2. Insurance products / consumers: The Australian Government announced in the 2022-23 budget that it intended to improve consumer understanding of insurance products as part of a package of reforms designed to reduce the cost of insurance in communities at risk of natural disasters, enhance mitigation measures, and promote better outcomes for consumers. The Treasury has been tasked with exploring possible natural hazard terms to standardise for insurance contracts and to review the standard cover regime. Currently the only natural hazard definition that is standardised is ‘flood.’ This consultation paper seeks feedback from interested stakeholders on potential natural hazard terms for standardisation, as well as possible reform to the standard cover regime. Submissions close on 4 April 2024. The consultation paper is available here

3. APRA to expand stress testing regime:  APRA has announced an intention to expand its stress testing regime and introduce an additional financial system stress test to sharpen APRA’s response to systemic risks across the financial system, including major tech and telecommunications outages, a collapse in the commercial property market or climate change impacts. The additional stress testing will complement APRA’s current ADI stress testing program. It will impact banking, superannuation and insurance sectors, and complements the implementation of CPS 230 in our view. Get started on those implementations now if you have not already! 

4. Insurance & natural disasters:  APRA Executive Director of Insurance, Sean Carmody, has used his address at the Future of Insurance event to call out what APRA sees as the growing gap that exists in relation to the ability of consumers to access insurance.  He noted that collective responses to risk mitigation through both government and industry will be important in ensuring that markets remain accessible in a market beginning to feel the impacts of increasing natural disasters. Mr. Carmody highlighted the need for industry to drive a collective response through increased innovation and transparency around products being offered in order to address growing concerns. In our view, all of this fits within the context of Design & Distributions obligations, and ultimately personal responsibilities under FAR.
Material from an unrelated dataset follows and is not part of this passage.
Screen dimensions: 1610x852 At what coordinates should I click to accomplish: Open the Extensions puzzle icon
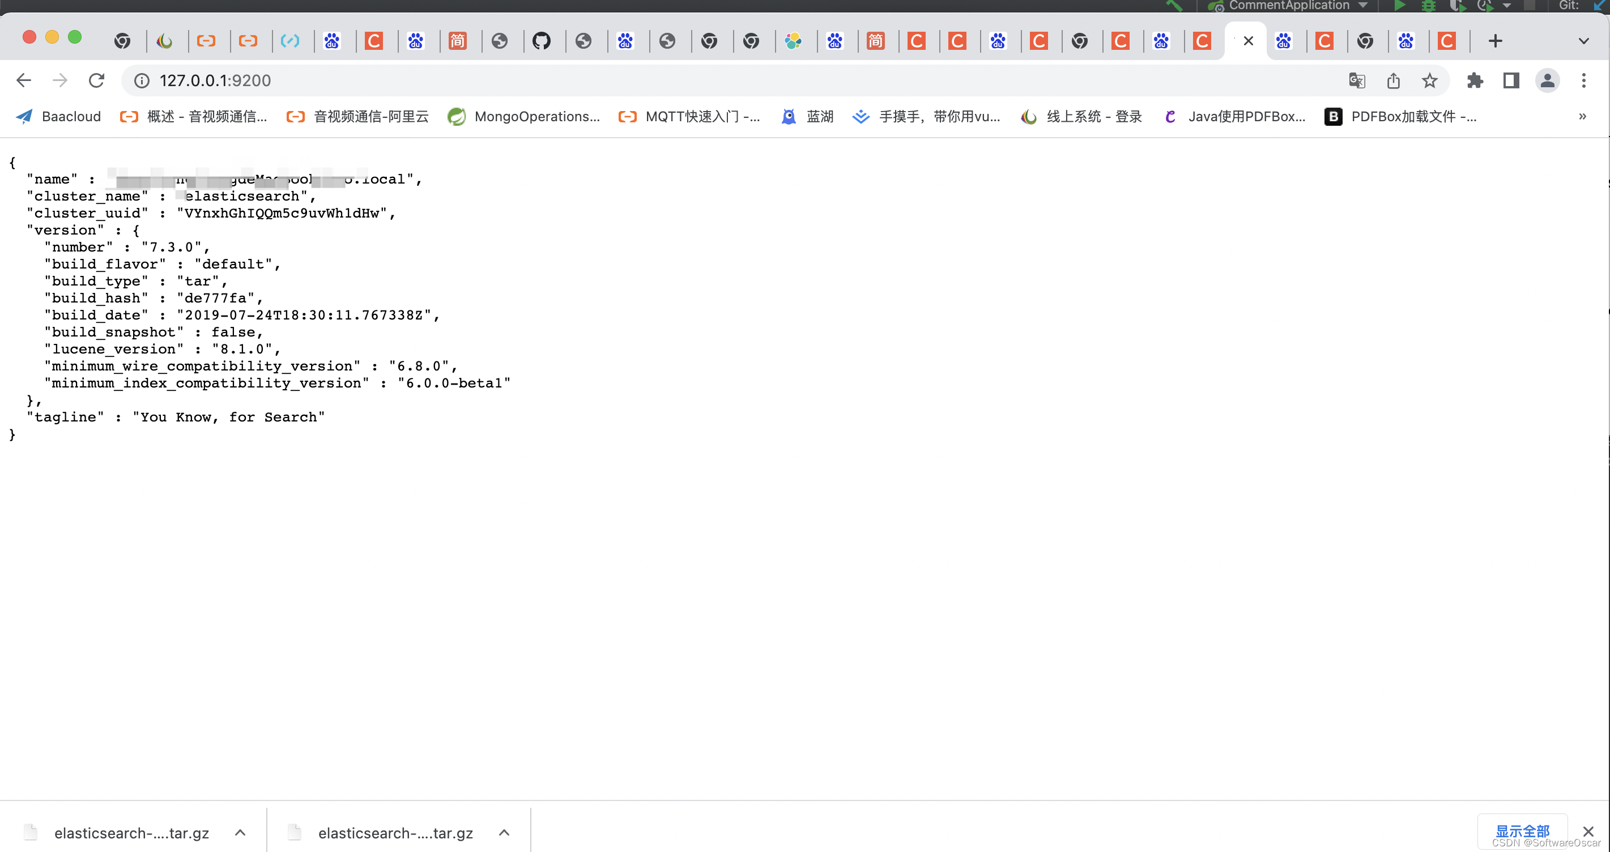(x=1475, y=81)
International perspective: one of the more fascinating aspects of the US SEC, is that is has 5 Commissioners (essentially a board), who are appointed by the President and confirmed by the Senate. Commissioner Hester Peirce said to a crypto conference last week that the SEC is in “enforcement-only mode”, and “If we had clearer rules you could focus on building” - it reflects the deep division in regulation of crypto in the US, including within the premier regulator itself.